Permeability is an important property of porous media and has been the subject of many studies by engineers and geologists. Many of these studies are concerned with formation damage, i.e., reduction in permeability, resulting from exposure of oil-producing formations to water substantially less saline than the connate water. This effect causes understandable concern since during drilling, completion and production phases formations are often exposed to fresh water. The damage resulting from contact with relatively fresh water bas been attributed to expansion and dispersion of clay minerals. During laboratory investigation of the use of NaOH as a wettability reversal agent to increase oil recovery from oil-wet reservoirs, several cores used in the displacement studies suffered loss in permeability. Despite the traditional usage of NaOH for conditioning aqueous mud systems, the role of the caustic filtrate in wellbore damage seems to have been overlooked. Browning has recently reported on the effects of NaOH in dispersing clay minerals but he was concerned only with complications that may arise in drilling massive shale beds. The following study was made to examine the role of pH and salinity changes in core damage. Where corns from reservoirs were used, tests were performed with extracted and nonextracted cores both at room and reservoir temperatures, since it was felt that the test environment and core condition may affect the results. Because of its limited coverage and exploratory nature, this study is not intended to provide answers to field formation damage problems. It is hoped that it will encourage research into new aspects of the permeability reduction problems, particularly those allied to new recovery and production processes.

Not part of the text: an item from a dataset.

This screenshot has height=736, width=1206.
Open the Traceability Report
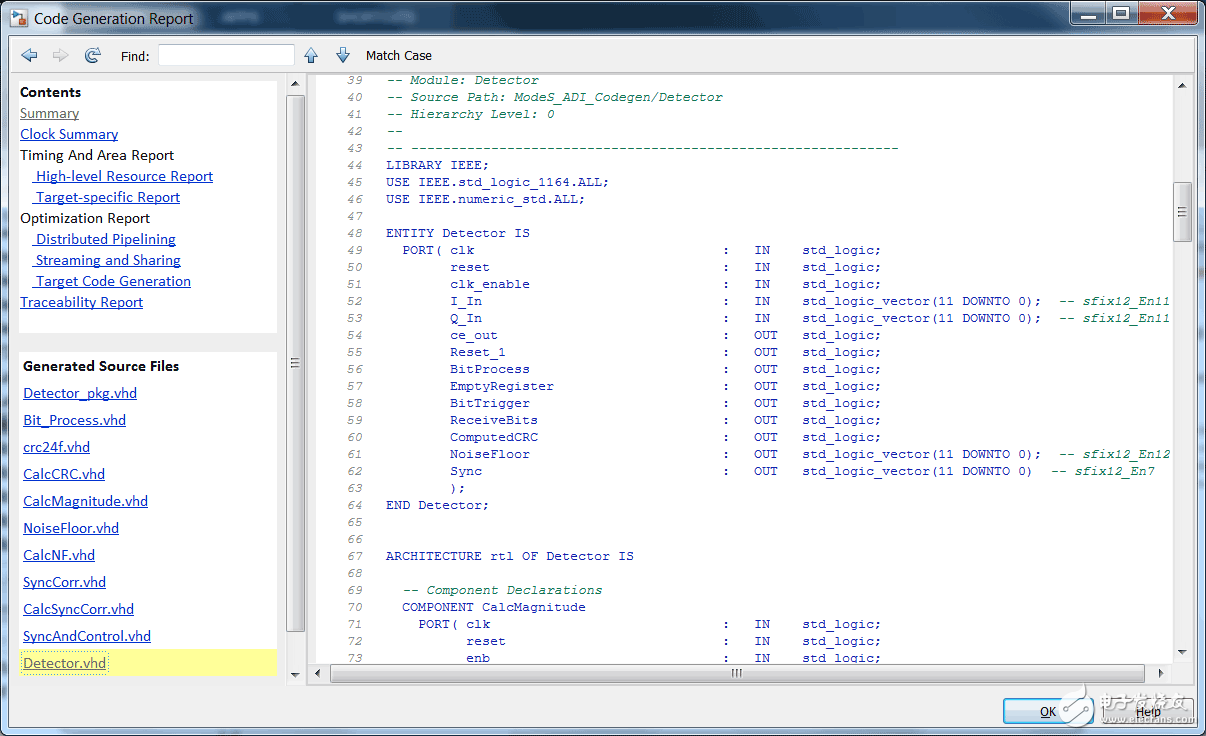(x=81, y=302)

In all permeability tests, fluids were pumped through the cores at a constant volumetric rate. Only deaerated fluids and reagent grade chemicals were used. The fluids were passed through two ultrafine filters before injection to remove any entrained particles. The cores, with the exception of the unconsolidated cores, were mounted in Hassler holders. Water was used to transmit pressure to the sleeve. The inlet endpiece had two entry ports which permitted scavenging one fluid with another to avoid any mixing in the small holdup volume. The cores were flushed with CO2 gas, evacuated for 5 to 6 hours and saturated with the first liquid at a pressure of 1,000 psi for 24 hours to eliminate any free gas from the cores. Pressure differences up to 20 psi were measured by transducers, calibrated in inches of water and continuously recorded. For greater pressure drops, gauges were used. All reservoir cores were cleaned with a light refined mineral oil, then with heptane, and finally dried with CO2. Compatibility tests showed that no precipitates formed when mineral oil and the crudes were mixed. Some cores were extracted in Dean-Stark-type solvent extractors using xylene and trichloroethane and dried in a vacuum oven at 450F. Each test consisted of a sequence of water, test solution, and again water flow.
RESULTS AND DISCUSSION
STUDIES IN BEREA CORES
Berea cores 2-in. in diameter and 12-in. long were cut from sandstone quarried in Cleveland, Ohio. The clay minerals were identified by X-ray diffraction to be chlorite, kaolinite, illite and interlayered illite. Flow of fresh water or 30,000 ppm brine does not cause any permeability reduction (Fig. 1). However, after injection of brine the core is readily damaged by fresh water. Damage starts almost instantly as the fresh water injection is begun, and at a cumulative injection of 1.2 PV fresh water, the permeability has dropped from 190 to 0.9 md. Upon continued injection, the effluent contains clay minerals dislodged from the core.